Ho messo questo libro sul comodino. E’ curato da Salvo Vitale e Guido Orlando. Dal sito dell’editore Navarra, che ha pubblicato “la radio dei poveri cristi”, propongo quando scritto come presentazione del libro sul sito. Torniamo al 1970, quando Dolci, pioniere in Italia, accende il suo trasmettitore ad onde corte:

Sono le 19,30 del 27 marzo 1970. A Partinico, un grosso centro agricolo a 30 km da Palermo, dalla sede di Palazzo Scalia, nei locali del “Centro Studi e Iniziative”, parte un segnale radiofonico sulla lunghezza d’onda dei 20,10 megacicli ad onde corte e sui 98,10 megahertz a modulazione di frequenza. Si tratta di un disperato S.O.S. proveniente dalle popolazioni di alcuni paesi della Sicilia Occidentale distrutti, due anni prima (15 gennaio1968), da un devastante terremoto, abbandonati a se stessi, per i quali non si è dato l’avvio ad alcun lavoro di ricostruzione. Due collaboratori del Centro, Franco Alasia e Pino Lombardo, si asserragliano in una stanza del Palazzo, con le attrezzature necessarie e con 50 litri di benzina […] Fuori Danilo Dolci accende una radio e fa ascoltare quello che viene trasmesso. Per 27 ore. Sino a quando un nutrito gruppo di poliziotti, carabinieri e pompieri non passa all’assalto, sequestrando tutto il materiale e denunciando i responsabili per violazione della legge sulle comunicazioni che, in quel periodo, consente solo alla RAI l’utilizzo dell’etere.

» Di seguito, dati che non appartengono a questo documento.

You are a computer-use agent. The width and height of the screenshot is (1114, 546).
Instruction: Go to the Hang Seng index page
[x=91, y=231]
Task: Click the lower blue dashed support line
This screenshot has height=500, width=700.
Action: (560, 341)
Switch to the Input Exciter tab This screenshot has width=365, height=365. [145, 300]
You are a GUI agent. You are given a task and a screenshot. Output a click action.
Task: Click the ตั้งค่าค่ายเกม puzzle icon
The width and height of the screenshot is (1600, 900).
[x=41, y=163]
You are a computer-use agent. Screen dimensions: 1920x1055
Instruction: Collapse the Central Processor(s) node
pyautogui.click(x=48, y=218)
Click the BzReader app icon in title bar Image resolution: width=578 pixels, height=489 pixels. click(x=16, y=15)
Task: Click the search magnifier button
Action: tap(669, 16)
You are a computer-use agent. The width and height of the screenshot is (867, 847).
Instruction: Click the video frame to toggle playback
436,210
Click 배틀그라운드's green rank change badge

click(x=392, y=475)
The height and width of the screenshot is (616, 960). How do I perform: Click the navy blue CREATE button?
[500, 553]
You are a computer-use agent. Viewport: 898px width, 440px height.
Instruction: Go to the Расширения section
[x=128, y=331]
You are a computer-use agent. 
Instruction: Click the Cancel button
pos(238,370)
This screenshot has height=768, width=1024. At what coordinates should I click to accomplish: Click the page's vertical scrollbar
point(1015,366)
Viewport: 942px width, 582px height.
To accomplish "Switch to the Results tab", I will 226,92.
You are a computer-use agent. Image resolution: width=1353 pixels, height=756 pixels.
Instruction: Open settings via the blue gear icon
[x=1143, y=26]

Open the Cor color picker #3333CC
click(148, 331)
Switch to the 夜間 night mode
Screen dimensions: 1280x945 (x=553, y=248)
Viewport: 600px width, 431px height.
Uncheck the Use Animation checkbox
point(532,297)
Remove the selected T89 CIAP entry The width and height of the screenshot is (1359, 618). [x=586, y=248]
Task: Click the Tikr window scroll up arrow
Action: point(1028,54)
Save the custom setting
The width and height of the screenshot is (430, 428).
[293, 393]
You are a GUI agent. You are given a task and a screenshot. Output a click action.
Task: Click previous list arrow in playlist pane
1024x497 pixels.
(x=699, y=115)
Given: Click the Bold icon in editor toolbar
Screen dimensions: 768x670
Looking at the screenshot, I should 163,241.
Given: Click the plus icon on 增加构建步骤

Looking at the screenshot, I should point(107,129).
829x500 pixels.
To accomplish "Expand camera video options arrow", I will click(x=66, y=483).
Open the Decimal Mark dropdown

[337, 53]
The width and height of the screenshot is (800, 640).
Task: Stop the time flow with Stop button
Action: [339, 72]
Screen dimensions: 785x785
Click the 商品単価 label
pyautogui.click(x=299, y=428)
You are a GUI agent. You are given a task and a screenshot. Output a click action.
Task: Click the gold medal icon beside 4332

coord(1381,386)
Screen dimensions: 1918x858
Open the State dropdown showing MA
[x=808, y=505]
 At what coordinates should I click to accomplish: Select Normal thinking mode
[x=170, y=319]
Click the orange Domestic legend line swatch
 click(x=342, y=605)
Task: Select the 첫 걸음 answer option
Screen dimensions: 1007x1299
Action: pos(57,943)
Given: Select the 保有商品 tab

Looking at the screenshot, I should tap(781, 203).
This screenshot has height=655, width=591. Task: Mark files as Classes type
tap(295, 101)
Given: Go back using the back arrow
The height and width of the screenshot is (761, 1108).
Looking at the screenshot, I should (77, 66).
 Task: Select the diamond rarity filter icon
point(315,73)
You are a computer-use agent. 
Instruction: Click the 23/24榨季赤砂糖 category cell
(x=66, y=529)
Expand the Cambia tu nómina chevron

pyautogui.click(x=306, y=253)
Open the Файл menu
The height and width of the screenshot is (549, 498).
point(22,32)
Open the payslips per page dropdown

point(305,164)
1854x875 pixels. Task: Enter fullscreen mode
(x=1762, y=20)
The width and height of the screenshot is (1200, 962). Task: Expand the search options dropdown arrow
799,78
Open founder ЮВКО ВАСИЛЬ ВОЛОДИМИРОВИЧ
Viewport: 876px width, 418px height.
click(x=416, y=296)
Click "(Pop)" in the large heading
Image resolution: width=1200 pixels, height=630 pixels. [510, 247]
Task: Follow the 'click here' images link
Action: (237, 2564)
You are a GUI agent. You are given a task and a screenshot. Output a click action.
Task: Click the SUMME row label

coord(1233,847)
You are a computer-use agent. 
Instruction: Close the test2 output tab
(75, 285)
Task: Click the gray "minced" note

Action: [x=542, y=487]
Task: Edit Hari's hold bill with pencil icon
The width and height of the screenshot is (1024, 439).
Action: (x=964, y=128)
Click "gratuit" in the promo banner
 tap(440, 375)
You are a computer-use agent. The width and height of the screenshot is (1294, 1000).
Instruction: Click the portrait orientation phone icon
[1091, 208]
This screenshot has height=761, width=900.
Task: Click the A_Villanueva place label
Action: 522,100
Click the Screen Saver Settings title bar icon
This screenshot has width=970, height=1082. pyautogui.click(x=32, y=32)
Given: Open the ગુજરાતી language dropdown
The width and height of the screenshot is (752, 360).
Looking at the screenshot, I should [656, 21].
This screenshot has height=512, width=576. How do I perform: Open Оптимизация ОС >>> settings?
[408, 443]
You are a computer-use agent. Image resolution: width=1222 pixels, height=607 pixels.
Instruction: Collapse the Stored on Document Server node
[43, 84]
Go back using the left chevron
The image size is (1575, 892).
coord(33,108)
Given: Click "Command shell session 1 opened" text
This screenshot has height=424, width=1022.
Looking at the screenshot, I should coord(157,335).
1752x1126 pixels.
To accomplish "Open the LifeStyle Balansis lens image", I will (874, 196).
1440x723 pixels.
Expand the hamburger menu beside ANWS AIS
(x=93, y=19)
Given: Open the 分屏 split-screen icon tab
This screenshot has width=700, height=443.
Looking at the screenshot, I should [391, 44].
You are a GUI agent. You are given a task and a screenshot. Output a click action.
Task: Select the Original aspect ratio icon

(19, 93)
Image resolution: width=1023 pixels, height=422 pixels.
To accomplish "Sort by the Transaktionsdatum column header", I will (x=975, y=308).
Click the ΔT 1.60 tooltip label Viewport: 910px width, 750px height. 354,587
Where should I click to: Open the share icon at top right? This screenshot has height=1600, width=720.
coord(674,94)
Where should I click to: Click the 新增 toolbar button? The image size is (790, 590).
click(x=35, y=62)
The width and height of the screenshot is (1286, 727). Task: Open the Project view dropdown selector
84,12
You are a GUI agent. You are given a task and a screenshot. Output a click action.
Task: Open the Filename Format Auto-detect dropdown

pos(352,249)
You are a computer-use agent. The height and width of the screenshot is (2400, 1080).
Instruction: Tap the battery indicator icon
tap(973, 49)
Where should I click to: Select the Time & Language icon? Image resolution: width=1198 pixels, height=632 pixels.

Questa è la storia della prima radio libera in Italia: il 25 marzo 1970 il segnale radiofonico di “Radio Sicilia Libera” rompe il monopolio di stato sulle trasmissioni via etere con un forte messaggio di denuncia del potere mafioso e clientelare che aveva attinto a piene mani dai soldi destinati alla ricostruzione della valle del Belice dopo il terremoto del 1968.
Il principio ispiratore è quello di una “radio della nuova Resistenza”, sul modello delle radio-ombra clandestine che avevano reso possibile l’informazione tra i partigiani della seconda guerra mondiale. È quindi un’informazione dal basso, come espressione alternativa, nei confronti di uno stato assente. “Chi tace è complice”, scriveva Danilo sui muri in quegli anni e il suo non tacere, il suo dar voce a chi non ha mai avuto possibilità di farsi sentire è un invito a non rendersi complici del silenzio con il silenzio. Non lo leggo da molto tempo. Penso che mi accompagnerà nei prossimi giorni. Ciao Danilo.